TravelSmart

A marketing program empowers citizens to be a part of the solution in improving the environment.


The history of CAFÉ, furthermore, indicates that any emission gains through higher efficiency will be wiped out by a corresponding increase in miles driven. Although it’s counter-intuitive, this “rebound effect,” as labeled by economist David Greene, works in much the same way that building more highways to solve congestion makes congestion problems worse. As one Virginia study put it, it’s “a futile exercise” to attempt to build out of congestion because more highways makes driving easier, which makes suburban life more attractive, which moves residences further from stores and jobs. One study indicates that 90 percent of new urban and suburban freeways in North America are overwhelmed within five years.

So what can be done?

The answer may lie in Western Australia, where in a modern car culture of freeways and high-rises, Perth and its surrounding suburbs have spent a decade promoting alternative transportation through a German-conceived marketing and research program named “TravelSmart.”

Not only has Western Australia — an area three times the size of Texas — decreased car-miles driven yearly by 14 percent through the marketing of individual households, they’ve done it at the unheard of benefit-cost of 67 to 1. The experience showing people how to conserve auto fuel – plus their health and the lives of their cars — by walking, biking, carpooling and using public transportation has been so successful that Western Australia is expanding the concept into water, energy and recycling in 2008.

“People want to be part of the solution, they just don’t know how,” explains Werner Brög, the founder of the concept. “Across three continents, we’ve found that people always underestimate the time and cost of using the car and overestimate the time and cost of using environmentally friendly modes.

“Our philosophy is that we never tell them what to do. We empower people to do what they can do by addressing those misperceptions.”

Because each individual makes an autonomous decision, transportation economist Ian Ker argues that decreased car use from TravelSmart marketing sticks and, even multiplies, over years. He notes there has been little, if any, bounceback from the first individualized marketing project in South Perth in 1997.

“When we started off with TravelSmart, it was not something that was mainstream anywhere,” he says. “Travel management was seen as managing supply or in terms of pricing. Nobody was thinking that people might willingly get out of their cars, but that’s what happened and, most importantly, they’re staying out.”

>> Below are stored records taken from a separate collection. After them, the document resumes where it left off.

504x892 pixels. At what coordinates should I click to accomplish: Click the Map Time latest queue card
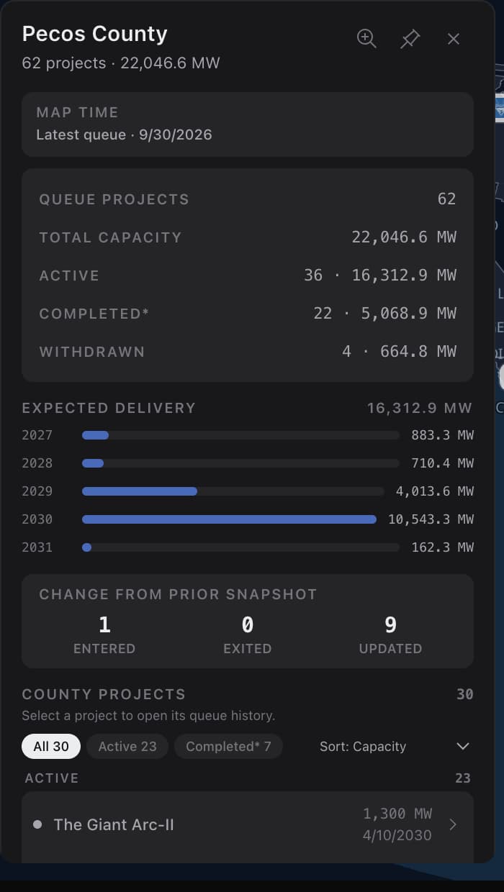tap(248, 124)
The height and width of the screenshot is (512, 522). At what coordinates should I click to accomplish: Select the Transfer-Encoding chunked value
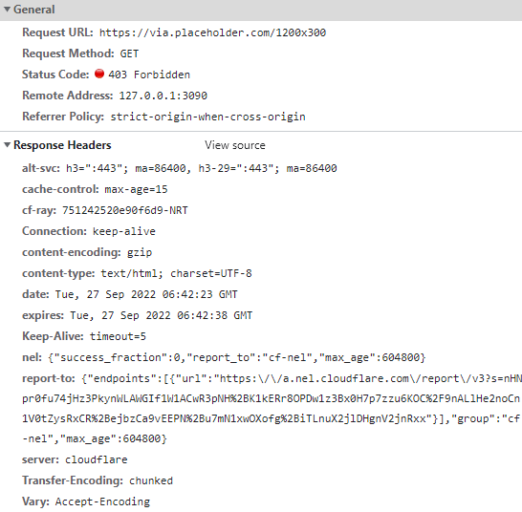pyautogui.click(x=151, y=480)
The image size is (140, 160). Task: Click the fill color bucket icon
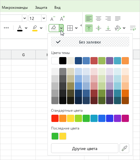(54, 28)
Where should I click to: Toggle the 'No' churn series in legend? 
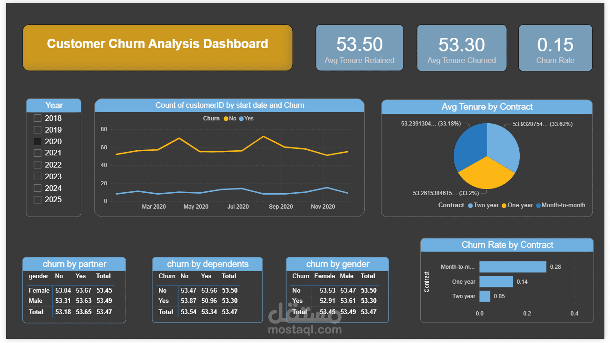231,118
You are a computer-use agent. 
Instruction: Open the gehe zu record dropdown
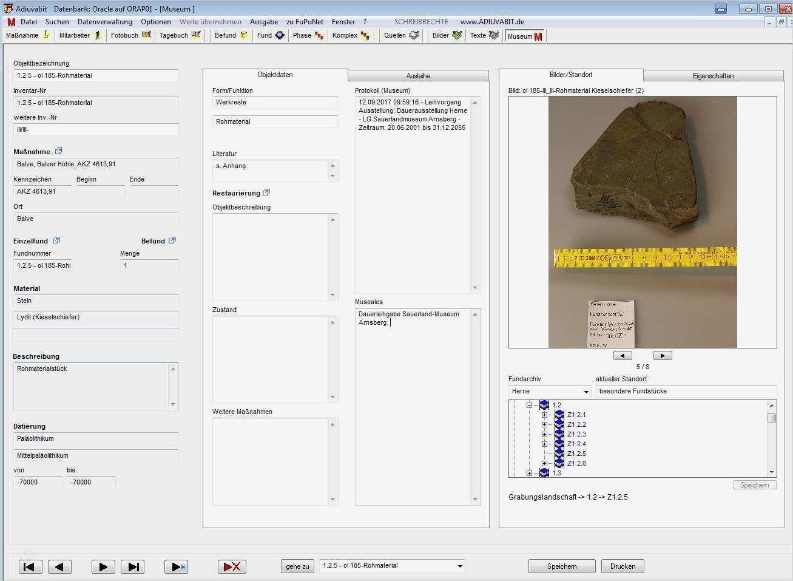click(460, 566)
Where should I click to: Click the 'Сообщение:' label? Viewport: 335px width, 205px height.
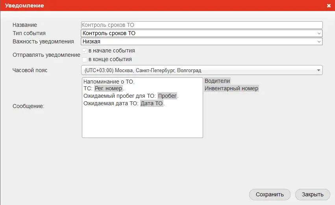[28, 106]
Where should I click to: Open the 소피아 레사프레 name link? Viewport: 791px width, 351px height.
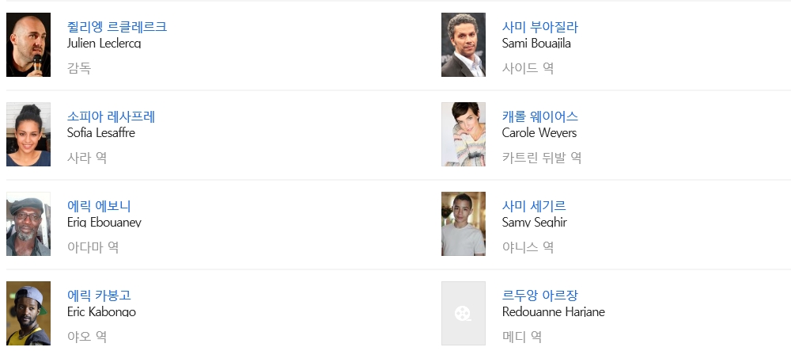[x=112, y=116]
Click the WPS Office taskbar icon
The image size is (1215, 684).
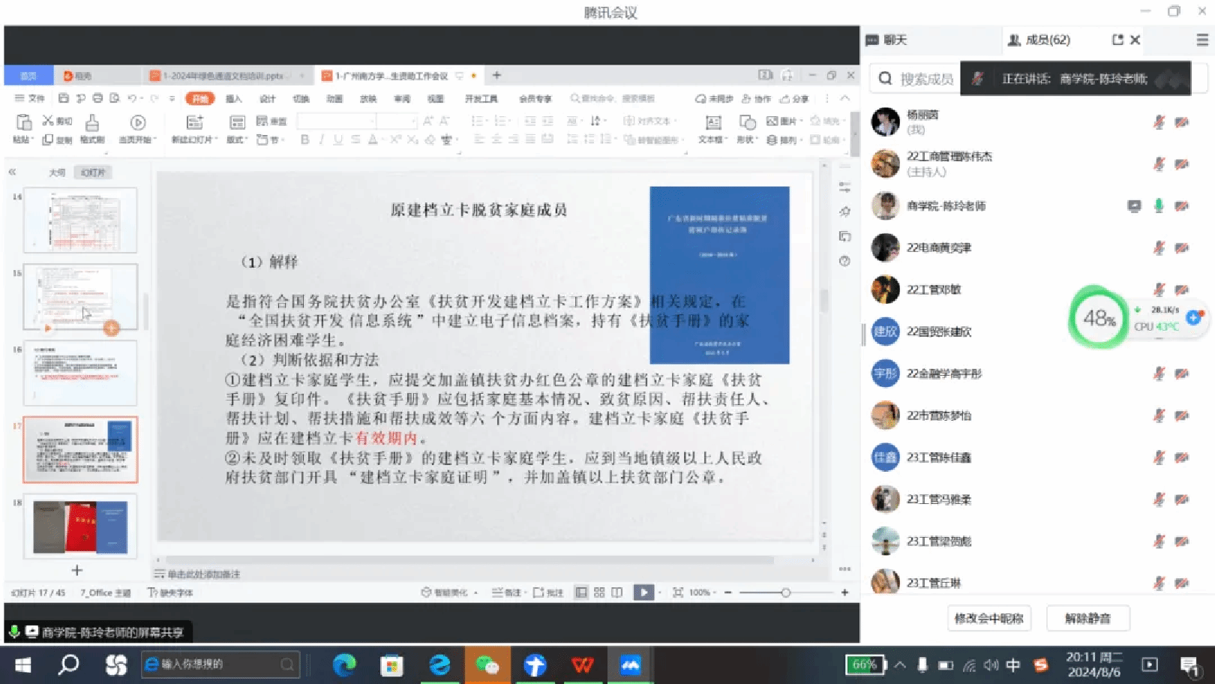click(583, 665)
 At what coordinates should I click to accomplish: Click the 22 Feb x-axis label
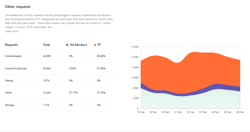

In December, Perth opened an over-budget and behind-schedule 88-mile Southern Suburbs Railways with an amazing 90-percent approval rating, indicating – as OECD reports illustrate – the huge public relations carryover of “soft policies” for decreasing congestion. Yet compared to American cities – which lose $63 billion and 3.7 billions hours annually to congestion, according to the Texas Transportation Institute – Western Australia’s 1.5 million citizens faced little traffic backup when they approved the commuter project around the turn of the century.

Under the influence of academic research by Dr. Peter Newman which illustrated a dozen ways to decrease automobile dependence and build stronger communities at the same time, the Perth area began considering alternatives to single-occupancy vehicles after the 1974 and ’79 oil embargoes. Newman’s research into world cities discovered that American cities don’t have a monopoly on wealth but, with a few world exceptions, American urban areas do have a monopoly on transportation inefficiency. Atlanta drivers, for example, annually use 103 gigajoules of energy per capita to get around but people are better off, financially and socially, in Copenhagen which has been shutting roadways and decreasing downtown parking for three decades.

By 1997, when Ker and fellow transportation planner Bruce James sniffed out Brög’s success changing auto behavior in Western Europe, Perth had rebuilt a couple commuter rail lines. The pair’s first TravelSmart pilot showed extensive behavioral change with driving dropping 10 percent and a “first year rate of return of 48 percent to public transport.” All subsequent Western Australia TravelSmart programs – reaching more than 350,000 citizens — show similar or better results.

“TravelSmart has been analyzed to death, more than any other transport change that I know of and I’ve been in transportation planning for 40 years,” Ker, now retired, says. “There’s nothing else that comes close to it. People look at the cost and think it’s a lot of money — about $60 to $70 per household – but the return on it is enormous, up to 70 to one.”